*Selected extract:*
/---
There’s an obvious reason for Americans, Jewish or not, to appreciate Chanukah. Religious freedom is one of the founding principles of our Republic, and religious freedom is what Chanukah is all about.
The last part of that, however, is not so obviously true.
The story as I remember it from childhood could certainly be read as a tale of freedom. After the death of Alexander the Great, who had conquered Israel but left the Jewish religion in place, the Greeks set out to eradicate Judaism and force the Jews to worship their pagan gods. They forbade certain religious practices. They defiled the Temple. So the Jews, under the leadership of Judah the Maccabee, rose up in rebellion — and won. On the 25th day of the Hebrew month of Kislev, they rededicated the Temple. They found only enough ritual oil to burn for one day, but by a miracle, it lasted for eight. Therefore, beginning on the 25th of Kislev, Jews light the menorah for eight nights.
So, believers in a persecuted faith won the right to practice their religion. Isn’t that a triumph of religious freedom?
The Rebels Turn Oppressors
It wasn’t for those who believed in the Greek gods. And because being a Jew is a matter of ethnic heritage at least as much as it’s a matter of belief — I, for example, am an atheist, but I’m still a Jew — there’s no contradiction in saying some Jews did. Some may have abandoned Jewish traditions and taken up Greek practices to fit in with the rest of the empire or to obey oppressive laws, but some may have genuinely believed.
According to historian Steven Fine of Yeshiva University, the war the Maccabees fought wasn’t just a rebellion against the Seleucids — a foreign power with roots in the division of Alexander’s empire. It was also a civil war between those Jews who had accepted Hellenistic culture and those who had not. And, on top of it all, neither side was committed to religious freedom.
Tribal autonomy does not protect each person’s integrity by enabling us to live by our own beliefs. Only individual liberty does that. The sources for the story of the Maccabean war, Fine asserts, are the first and second books of Maccabees. Those books tell two different versions of a much more complex story than the one I was taught, a story that extends well beyond the rededication of the Temple and does not include the story of the oil. (Second Maccabees does include other events that cannot be credited without believing in the supernatural; in First Maccabees, however, the victories are won by men, whatever credit they or others might give God for helping them.)
And First Maccabees has the supposed heroes wrecking pagan altars and “forcibly circumcising” boys — that is, destroying another faith’s places of worship and violently imposing on people’s bodies a mark of the Jewish religion. Judah the Maccabee himself is described as going “through the towns of Judah eliminating the irreligious from them.”
So it’s reasonable to call the Maccabees’ victory, insofar as it was against a foreign empire and perhaps even insofar as it was against Greek culture, a triumph for the collective self-determination of the Jewish people. But as the Maccabees’ attempt to suppress paganism — following the pagans’ attempt to suppress Judaism — shows, the individual can be oppressed by neighbors of his own tribe as well as by a foreign monarch. Collective self-determination does not mean individual liberty.
\---
*Short task 1:* Sum up the Chanukah essay in two sentences.
*Short task 2:* Please print the part of the Chanukah essay starting at "The story as" and ending at "of religious freedom?".

*Supplied material:*
/---
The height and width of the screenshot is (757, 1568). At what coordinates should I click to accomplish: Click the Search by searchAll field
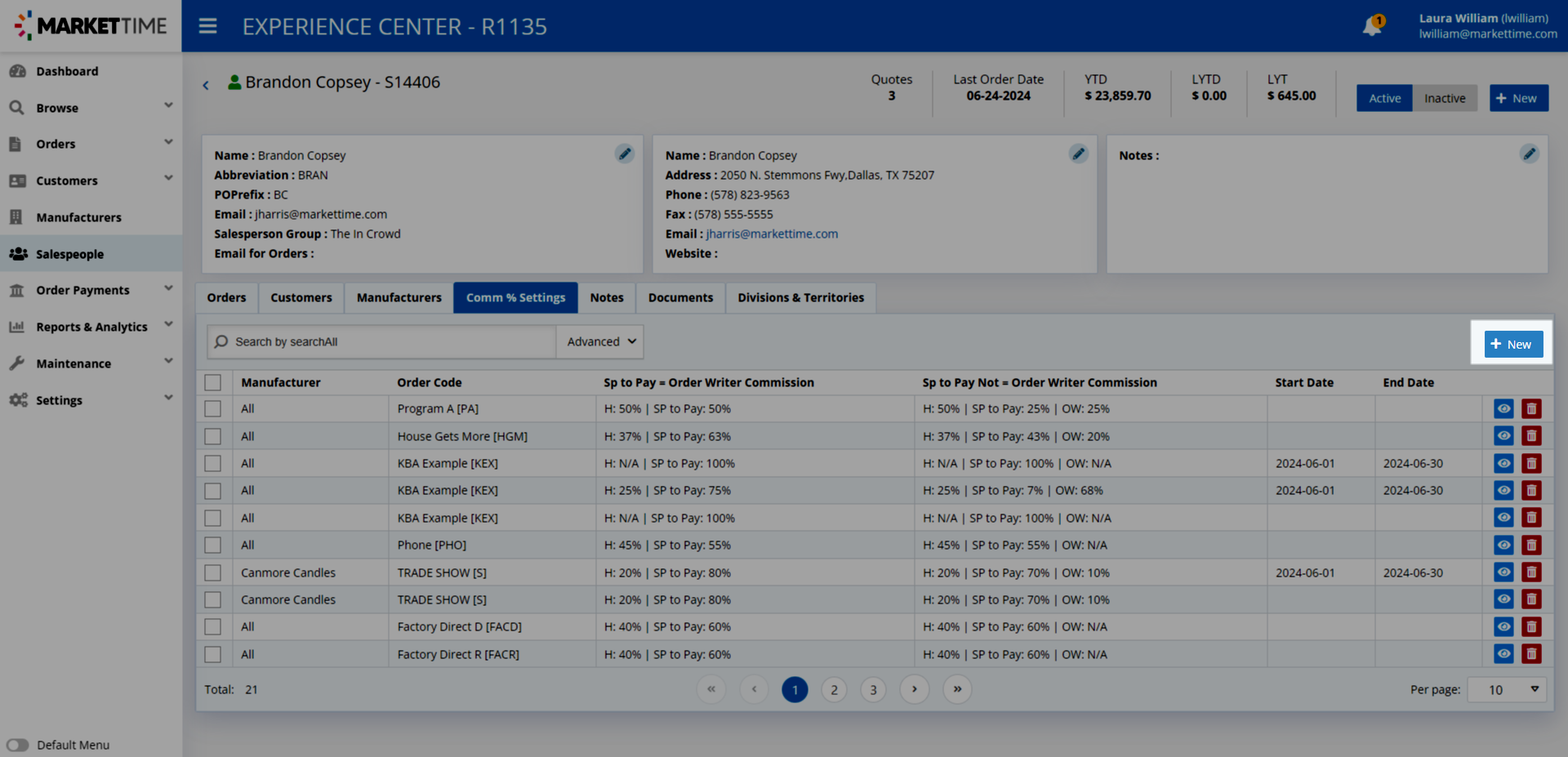pos(384,342)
\---
*Written reply 1:* The Chanukah story is often told as a triumph of religious freedom: the Jews, led by Judah the Maccabee, rebelled against Greeks who tried to eradicate Judaism, and then they rededicated the Temple. Historian Steven Fine says the war was also a civil war among Jews, and First Maccabees shows the Maccabees wrecking pagan altars and forcibly circumcising boys, so the author concludes that collective self-determination does not mean individual liberty.

*Written reply 2:*
The story as I remember it from childhood could certainly be read as a tale of freedom. After the death of Alexander the Great, who had conquered Israel but left the Jewish religion in place, the Greeks set out to eradicate Judaism and force the Jews to worship their pagan gods. They forbade certain religious practices. They defiled the Temple. So the Jews, under the leadership of Judah the Maccabee, rose up in rebellion — and won. On the 25th day of the Hebrew month of Kislev, they rededicated the Temple. They found only enough ritual oil to burn for one day, but by a miracle, it lasted for eight. Therefore, beginning on the 25th of Kislev, Jews light the menorah for eight nights.
So, believers in a persecuted faith won the right to practice their religion. Isn’t that a triumph of religious freedom?